La rechute était définie en aveugle des résultats de TCD4+ urinaires par la présence d’un élément d’activité rénale du score BVAS avec :
- un score d’activité BVAS ≥ 1
- ou la prescription d’un nouveau traitement d’induction
La rémission était définie par un score BVAS = 0 sans corticoïdes.
Résultats
102 patients ont été inclus, 73% avait des ANCA anti PR3 et 27% des anti MPO au diagnostic.
90 patients (88%) sont restés en rémission, 10 ont présenté une rechPrésentation1ute rénale (6 avec des ANCA anti PR3).
La mesure des lymphocytes T CD4+ urinaires était significativement plus élevée dans le groupe rechute par rapport au groupe rémission (figure B). La capacité discriminante du test était très bonne pour prédire une rechute rénale avec une aire sous la courbe de 0,88 (figure D) et était meilleure que le titre d’ANCA (AUC 0,79), le taux de protéinurie (AUC 0,74) le taux d’erythrocyturie (AUC 0,74).
Dans cette étude (tableau 2), un taux de TCD4+ > 490 /100 ml d’urine permettait de prédire une rechute rénale dans les 6 mois avec une sensibilité de 60% et une spécificité de 98%. A l’inverse un taux de TCD4+ < 50 / 100ml permettait de prédire l’absence de rechute avec une sensibilité de 58% et une spécificité de 100%.
Le nombre de cellules TCD4+ urinaire était faiblement corrélé au déclin du DFG ou à une augmentation de la protéinurie à 6 mois.
Conclusion
Cette étude suggère qu’un taux de lymphocyte TCD4+ urinaire > 490 /100ml pourrait prédire un risque de rechute rénale de vascularite à ANCA dans les 6 mois avec une excellente spécificité. A l’inverse un taux < 50 /100 ml aurait une excellente spécificité pour prédire l’absence de rechute dans les 6 mois. Ces résultats devront être confirmés dans d’autres cohortes.
Les critiques
- Faible nombre de patient ayant présenté une rechute dans la cohorte, pouvant 1) très largement surestimer les valeurs prédictives négative ou positive des tests 2) modifier les cut-off utilisés à l’avenir
- Définition de la rechute rénale ne prenant pas en compte l’histologie (et données non disponibles)
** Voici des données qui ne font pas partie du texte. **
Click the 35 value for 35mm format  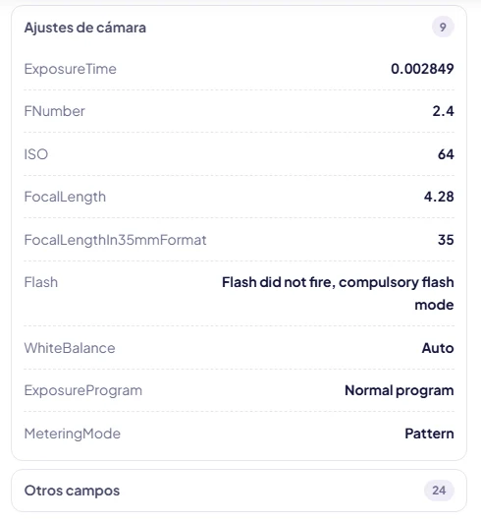pyautogui.click(x=446, y=240)
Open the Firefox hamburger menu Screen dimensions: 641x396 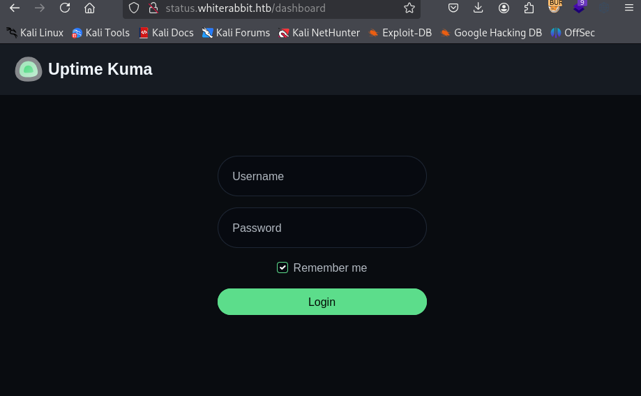click(629, 8)
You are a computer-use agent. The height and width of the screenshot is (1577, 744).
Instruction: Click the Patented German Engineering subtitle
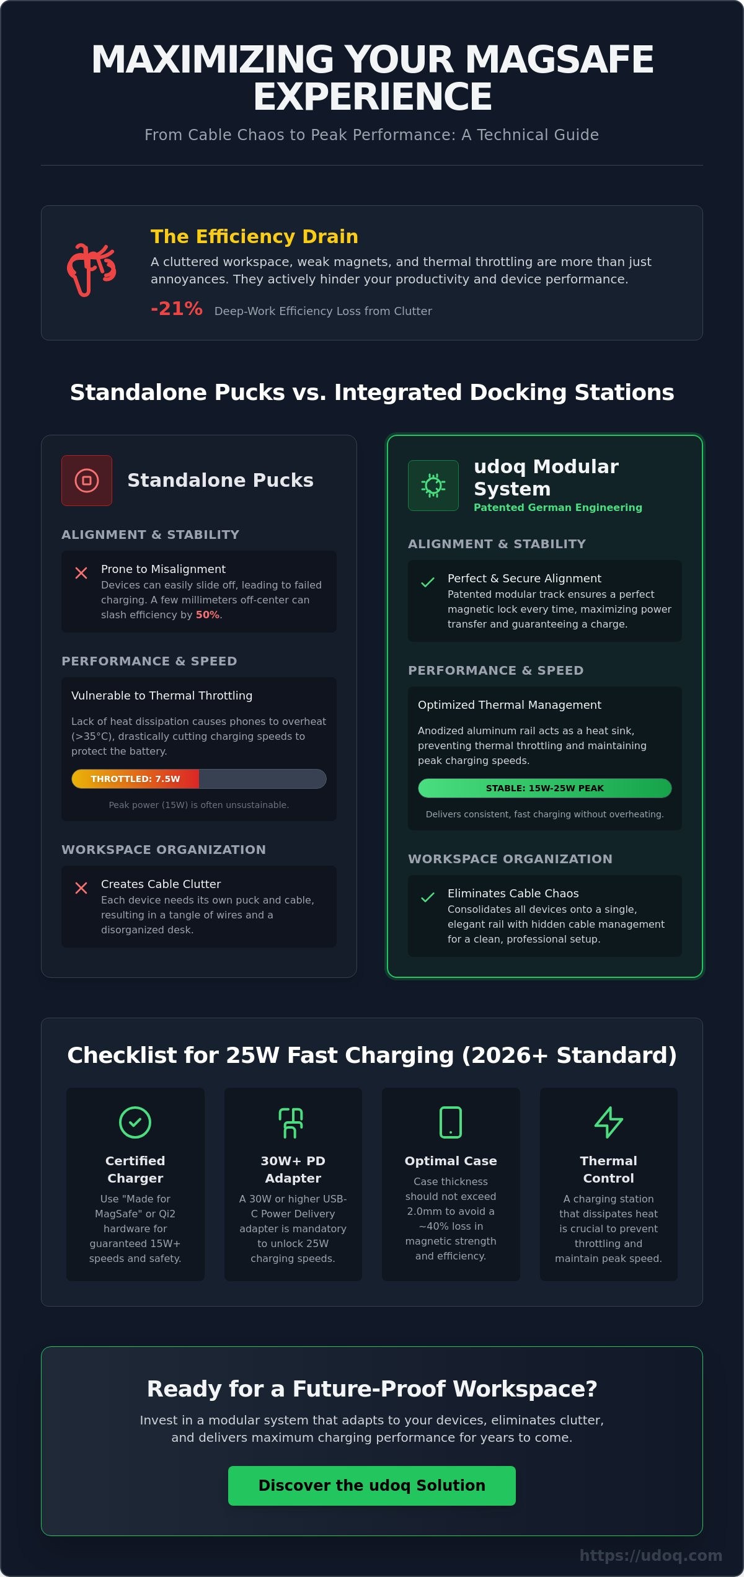point(558,507)
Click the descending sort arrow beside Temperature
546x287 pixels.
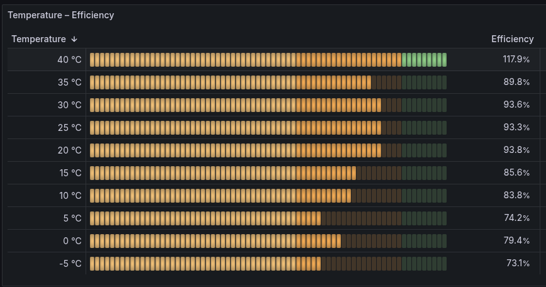(x=74, y=39)
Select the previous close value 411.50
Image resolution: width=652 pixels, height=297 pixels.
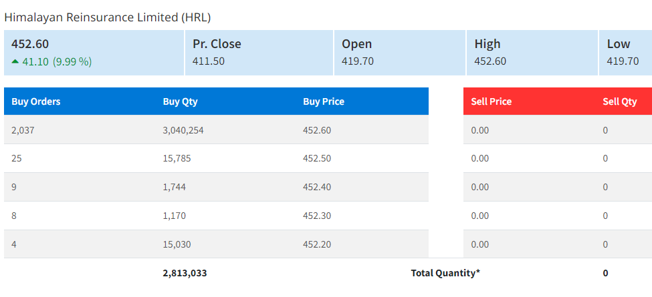coord(209,61)
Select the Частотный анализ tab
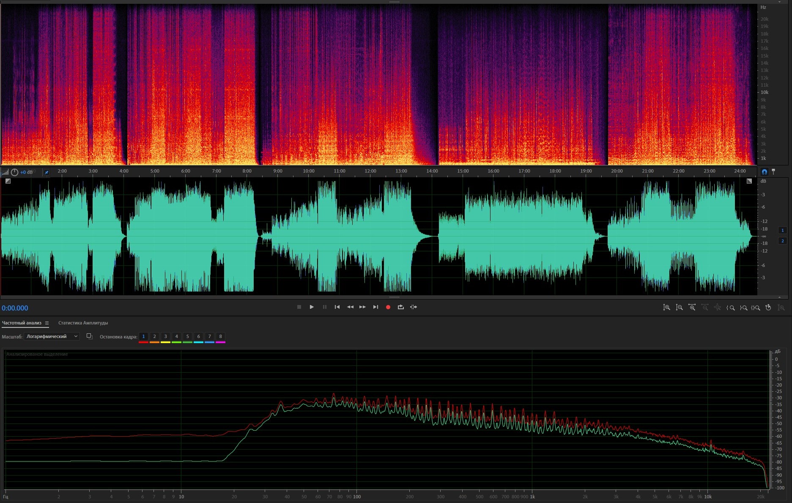Image resolution: width=792 pixels, height=503 pixels. click(22, 323)
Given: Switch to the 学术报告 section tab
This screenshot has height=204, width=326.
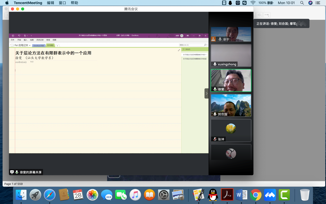Looking at the screenshot, I should (x=50, y=45).
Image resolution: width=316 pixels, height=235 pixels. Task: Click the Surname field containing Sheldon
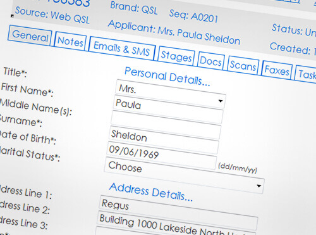click(x=164, y=139)
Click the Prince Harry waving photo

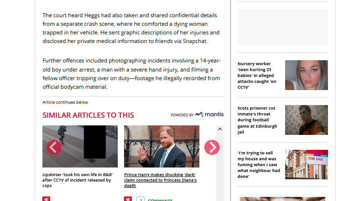[161, 146]
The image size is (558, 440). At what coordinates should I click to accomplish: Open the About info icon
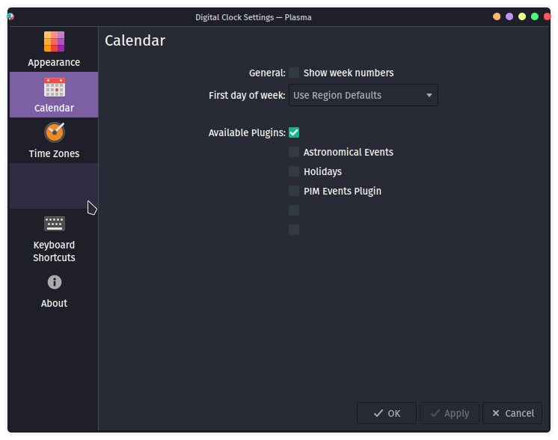pyautogui.click(x=55, y=282)
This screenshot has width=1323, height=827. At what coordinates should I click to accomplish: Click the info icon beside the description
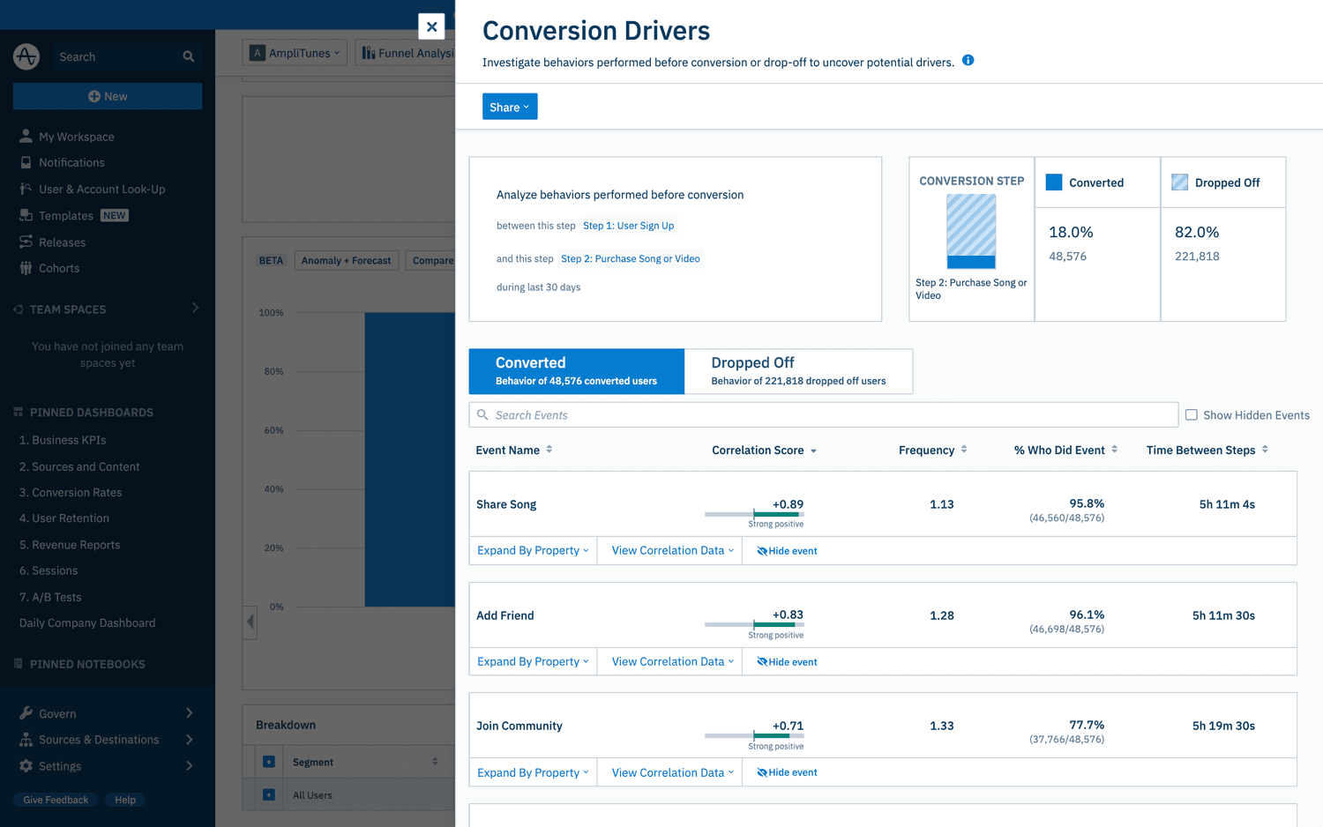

- Données transversales uniques : pas de données sur une potentielle variation à la hausse ou à la baisse des TCD4+ urinaires sur les mois précédents ou suivants au moment du diagnostique
- Zone d’ombre entre les 2 groupes avec large recoupement de valeur entre 50 et 490 cellules/100ml nécessitant des approches multimodales.
Perspectives
Il n’existe probablement pas de biomarqueur parfait pour prédire la rechute d’une vascularite à ANCA. La prédiction d’une rechute nécessite probablement une approche à plusieurs variables (variation du titre d’ANCA, de la protéinurie et de l’hématurie associée au nouveaux biomarqueurs urinaires tels que le taux de TCD4+ ou CD163 soluble urinaire..). De plus, une stratégie d’arrêt du traitement d’entretien basée sur des taux très faible de TCD4+ urinaires pourrait être évaluée.